Мне выпало счастье поселиться в гостинице «Бристоль» — с собственной прачечной и ваннами. К сожалению, в этот день на гостиницу «Бристоль» обрушился ряд горестных неожиданностей: в прачечной лопнули трубы, в ванной испортились все краны, а электричество не действовало.
Лежу в полутёмном номере на переполненной клопами кровати. За стеной визгливо хохочут пьяные голоса. По коридору бренчат гусарские шпоры. Перебираю в памяти впечатления тыла. В ресторанах, на улицах, в магазинах, в гостиницах, в учреждениях и на вокзале — всюду одно и то же: замордованность, нищета, побои и тучи тыловых полководцев.
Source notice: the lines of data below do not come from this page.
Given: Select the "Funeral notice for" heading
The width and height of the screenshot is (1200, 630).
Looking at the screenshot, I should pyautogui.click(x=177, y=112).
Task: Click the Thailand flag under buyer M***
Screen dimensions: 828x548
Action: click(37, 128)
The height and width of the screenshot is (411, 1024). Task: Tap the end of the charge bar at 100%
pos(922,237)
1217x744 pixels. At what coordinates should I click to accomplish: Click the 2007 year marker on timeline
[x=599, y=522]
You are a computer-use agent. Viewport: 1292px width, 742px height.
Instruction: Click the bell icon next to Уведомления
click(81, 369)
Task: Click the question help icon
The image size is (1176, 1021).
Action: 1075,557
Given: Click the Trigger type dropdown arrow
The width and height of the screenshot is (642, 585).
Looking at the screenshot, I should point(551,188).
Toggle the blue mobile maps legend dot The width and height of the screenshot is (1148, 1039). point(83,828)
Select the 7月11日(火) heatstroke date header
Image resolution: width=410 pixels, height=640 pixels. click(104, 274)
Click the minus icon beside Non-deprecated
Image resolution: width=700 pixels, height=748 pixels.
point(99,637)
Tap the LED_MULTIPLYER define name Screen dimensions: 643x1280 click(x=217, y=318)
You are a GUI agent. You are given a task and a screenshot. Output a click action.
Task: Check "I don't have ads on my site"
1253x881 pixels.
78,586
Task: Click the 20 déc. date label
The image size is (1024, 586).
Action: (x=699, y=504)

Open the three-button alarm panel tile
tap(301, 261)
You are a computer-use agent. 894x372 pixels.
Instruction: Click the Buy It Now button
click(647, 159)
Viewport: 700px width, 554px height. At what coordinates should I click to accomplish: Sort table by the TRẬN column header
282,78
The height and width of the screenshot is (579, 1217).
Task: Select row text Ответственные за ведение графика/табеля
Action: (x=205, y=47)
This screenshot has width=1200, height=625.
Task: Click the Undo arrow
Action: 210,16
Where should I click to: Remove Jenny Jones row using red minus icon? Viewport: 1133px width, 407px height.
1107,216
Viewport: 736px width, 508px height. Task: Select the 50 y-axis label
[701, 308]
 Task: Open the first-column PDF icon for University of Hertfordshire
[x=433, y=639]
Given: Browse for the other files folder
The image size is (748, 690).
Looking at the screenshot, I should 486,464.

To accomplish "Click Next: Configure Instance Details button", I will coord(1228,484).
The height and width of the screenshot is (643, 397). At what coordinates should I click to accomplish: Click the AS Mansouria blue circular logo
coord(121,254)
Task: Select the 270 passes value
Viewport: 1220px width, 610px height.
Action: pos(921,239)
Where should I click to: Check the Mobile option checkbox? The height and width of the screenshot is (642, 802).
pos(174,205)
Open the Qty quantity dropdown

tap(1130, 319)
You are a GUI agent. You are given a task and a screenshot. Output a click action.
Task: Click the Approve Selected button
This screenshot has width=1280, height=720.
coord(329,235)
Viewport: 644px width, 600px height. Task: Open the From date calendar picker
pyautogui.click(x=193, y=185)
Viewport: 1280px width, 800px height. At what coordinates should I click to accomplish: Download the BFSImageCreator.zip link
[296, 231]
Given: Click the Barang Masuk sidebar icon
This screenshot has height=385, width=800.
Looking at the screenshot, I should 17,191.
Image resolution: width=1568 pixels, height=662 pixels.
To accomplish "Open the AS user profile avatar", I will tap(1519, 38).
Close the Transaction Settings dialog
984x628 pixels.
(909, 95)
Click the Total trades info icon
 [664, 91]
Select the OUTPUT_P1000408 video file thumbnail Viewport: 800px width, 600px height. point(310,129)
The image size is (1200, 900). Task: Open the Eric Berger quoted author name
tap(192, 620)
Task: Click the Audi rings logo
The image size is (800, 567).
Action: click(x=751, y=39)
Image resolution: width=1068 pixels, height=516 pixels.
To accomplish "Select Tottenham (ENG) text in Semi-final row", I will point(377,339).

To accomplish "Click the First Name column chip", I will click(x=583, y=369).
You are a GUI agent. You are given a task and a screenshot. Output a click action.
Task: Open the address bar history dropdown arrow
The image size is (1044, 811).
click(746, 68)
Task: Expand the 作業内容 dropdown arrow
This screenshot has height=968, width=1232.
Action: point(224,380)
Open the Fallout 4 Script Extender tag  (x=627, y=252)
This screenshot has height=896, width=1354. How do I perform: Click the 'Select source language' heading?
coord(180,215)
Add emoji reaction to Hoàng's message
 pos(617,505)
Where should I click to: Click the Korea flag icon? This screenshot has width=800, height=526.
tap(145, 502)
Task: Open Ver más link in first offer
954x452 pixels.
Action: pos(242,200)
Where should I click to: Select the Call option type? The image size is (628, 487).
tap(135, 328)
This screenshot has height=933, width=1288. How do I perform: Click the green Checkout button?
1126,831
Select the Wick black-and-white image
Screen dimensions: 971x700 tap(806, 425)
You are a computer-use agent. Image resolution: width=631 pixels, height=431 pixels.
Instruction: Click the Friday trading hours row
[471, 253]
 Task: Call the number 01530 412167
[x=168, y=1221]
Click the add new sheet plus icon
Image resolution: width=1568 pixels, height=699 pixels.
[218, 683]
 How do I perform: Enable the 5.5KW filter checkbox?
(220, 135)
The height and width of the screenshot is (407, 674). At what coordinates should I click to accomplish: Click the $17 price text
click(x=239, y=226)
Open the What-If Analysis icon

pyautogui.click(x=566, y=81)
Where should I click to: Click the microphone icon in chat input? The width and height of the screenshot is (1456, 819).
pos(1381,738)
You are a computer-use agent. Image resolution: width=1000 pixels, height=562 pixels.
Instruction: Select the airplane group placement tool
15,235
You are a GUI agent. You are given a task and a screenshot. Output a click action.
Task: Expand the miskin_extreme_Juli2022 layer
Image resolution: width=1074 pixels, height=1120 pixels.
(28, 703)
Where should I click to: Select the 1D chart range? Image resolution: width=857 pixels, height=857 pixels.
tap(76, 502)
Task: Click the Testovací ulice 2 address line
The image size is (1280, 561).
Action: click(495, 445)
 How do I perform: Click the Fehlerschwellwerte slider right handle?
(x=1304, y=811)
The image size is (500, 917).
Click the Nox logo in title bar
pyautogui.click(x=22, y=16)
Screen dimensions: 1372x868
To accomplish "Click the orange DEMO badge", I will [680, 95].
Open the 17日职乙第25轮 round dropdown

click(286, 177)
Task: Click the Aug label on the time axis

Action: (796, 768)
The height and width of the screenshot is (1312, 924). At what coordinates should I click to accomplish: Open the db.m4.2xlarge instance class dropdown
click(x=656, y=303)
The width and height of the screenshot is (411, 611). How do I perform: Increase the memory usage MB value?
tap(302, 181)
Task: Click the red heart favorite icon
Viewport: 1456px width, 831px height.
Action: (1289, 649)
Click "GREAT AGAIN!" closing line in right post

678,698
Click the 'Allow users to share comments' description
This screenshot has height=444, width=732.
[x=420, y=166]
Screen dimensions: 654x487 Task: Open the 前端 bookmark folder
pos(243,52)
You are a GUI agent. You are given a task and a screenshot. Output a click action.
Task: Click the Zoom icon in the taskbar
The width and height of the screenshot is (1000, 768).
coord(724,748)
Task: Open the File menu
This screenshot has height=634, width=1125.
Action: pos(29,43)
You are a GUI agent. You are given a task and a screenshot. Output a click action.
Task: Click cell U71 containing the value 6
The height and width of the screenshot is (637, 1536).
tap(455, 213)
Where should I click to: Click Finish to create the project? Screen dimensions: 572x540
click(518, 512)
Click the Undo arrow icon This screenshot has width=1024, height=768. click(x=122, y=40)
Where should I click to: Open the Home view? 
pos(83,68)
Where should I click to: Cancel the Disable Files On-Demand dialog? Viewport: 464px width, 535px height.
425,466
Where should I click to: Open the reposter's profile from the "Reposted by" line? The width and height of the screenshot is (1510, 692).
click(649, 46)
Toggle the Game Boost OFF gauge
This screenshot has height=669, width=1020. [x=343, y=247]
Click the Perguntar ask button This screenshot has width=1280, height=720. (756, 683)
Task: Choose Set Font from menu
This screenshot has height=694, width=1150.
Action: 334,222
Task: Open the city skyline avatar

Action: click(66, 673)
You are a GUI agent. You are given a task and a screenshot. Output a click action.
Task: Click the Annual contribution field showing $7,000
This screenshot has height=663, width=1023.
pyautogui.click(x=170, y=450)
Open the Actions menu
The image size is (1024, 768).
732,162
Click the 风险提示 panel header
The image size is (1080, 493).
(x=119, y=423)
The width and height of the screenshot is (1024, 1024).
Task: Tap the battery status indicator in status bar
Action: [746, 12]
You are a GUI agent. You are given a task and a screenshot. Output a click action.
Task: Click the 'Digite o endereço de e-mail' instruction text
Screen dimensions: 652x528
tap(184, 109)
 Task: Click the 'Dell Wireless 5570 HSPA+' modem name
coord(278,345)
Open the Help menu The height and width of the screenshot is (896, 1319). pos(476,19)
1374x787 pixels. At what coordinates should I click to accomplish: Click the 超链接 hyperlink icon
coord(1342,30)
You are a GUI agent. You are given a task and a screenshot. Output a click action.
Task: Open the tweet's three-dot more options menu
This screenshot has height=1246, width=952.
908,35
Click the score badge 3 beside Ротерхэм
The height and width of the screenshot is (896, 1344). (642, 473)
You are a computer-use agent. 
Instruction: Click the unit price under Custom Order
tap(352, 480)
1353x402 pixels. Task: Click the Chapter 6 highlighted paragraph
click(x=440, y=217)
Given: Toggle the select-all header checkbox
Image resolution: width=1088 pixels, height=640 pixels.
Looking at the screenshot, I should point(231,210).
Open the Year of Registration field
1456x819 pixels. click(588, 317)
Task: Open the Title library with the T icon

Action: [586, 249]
И надо всем — торжественное гудение колоколов в украинском соборе... Церковь, казарма, банк и острог — четыре фундаментальных камня капиталистической цитадели. А внутри — беспросыпное пьянство и повальный разврат.
Спускаюсь в кавярню (кофейню). Оркестр визгливо наяривает «На сопках Манчжурии». За столиками — дельцы с жуликоватыми лицами, одновременно похожие и на актёров, и на шпионов, и на биржевых аферистов. Рядом со мной густо подмалеванная дама лет тридцати пяти, полная, румяная, с золотыми зубами, ведёт разговор глазами с двумя бритыми господами с соседнего столика. В углу — группа длинноволосых мужчин в бекешах, с санитарной повязкой на рукаве. По-видимому — журналисты. У одного лицо знакомое: один из тех, что печатают свои фотографии на открытках, а боевые корреспонденции «с полей сражений» — на страницах «Русского слова». Между ними — офицер с забинтованной головой. Утопают в облаках табачного дыма и среди опорожнённых бутылок и забинтованных офицеров набираются приподнятых чувств для своих патриотических корреспонденции. В качестве признанных руководителей общественного мнения они время от времени посылают в публику не совсем трезвые, но решительные афоризмы:
— Если бы человек не пил и не ел, то ничего бы не было...
-Журналист — это нечто среднее между горизонталкой и лакеем...
Большинство посетителей кавярни — проститутки и тыловая военщина, поддерживающие между собой довольно тесное общение, если судить по репликам, перелетающим от столика к столику, и по приторному запаху йодоформа в кавярне. Очевидно, «безопасные и верные средства» оказываются недействительными по отношению к местному офицерству. Львовские венерические госпитали переполнены есаулами и корнетами, что, конечно, не мешает последним разыгрывать роль самоотверженных героев, пострадавших на поле брани. Об одном из таких львовских подвижников рассказывают, что, лёжа в палате для сифилитиков, он получал очень трогательные письма от своей наивной жены, которые все заканчивались восторженной припиской: «Целую твои священные раны».
Не следует, впрочем, увлекаться. Не следует обрушивать все громы небесные на бытовых саблезвонов. Увы! И окопная братия платит не малую дань Венере медицинской или, как выражаются офицеры, святому Бобонию безносому.
У войны своя особая психология.
На войне долго видишь мужчин и только мужчин. И когда мечтательный прапорщик или скромный бригадный адъютант прямо из душной землянки попадает в омут женских соблазнов, у него в глазах появляются огненные круги.
— Я не знаю, кем и когда построен Львов, — говорил мне тихий прапорщик Болеславский, — но он, наверное, построен на развалинах Содома и Гоморры.
Так чувствует каждый окопный обитатель. Он готов ринуться за первым призраком счастья, хотя бы счастье это называлось крашеной Зосей или Минкой. Главное, чтобы счастье было податливо и доступно. Долгая осадная война приелась офицеру в окопах. Ему нужны быстрые стратегические движения. Миг — и готово! И дым коромыслом — в ресторане. И в номере — Содом и Гоморра...
А Львов переполнен, Львов живёт, наживается и торгует на всех бульварах и перекрёстках этим податливым счастьем.
Я никого не желаю опорочить. В славной столице Галиции нет, разумеется, недостатка в добродетельных женщинах. Но когда сдвинуты с места все границы, кто в состоянии поручиться, что он знает в точности, где кончается крашеная Минка и где начинается строгая львовская матрона?..
Выхожу из ресторана на вольный воздух. Ещё светло, но пустынно. Кое-где мерцают одинокие огоньки. Трамваи не ходят.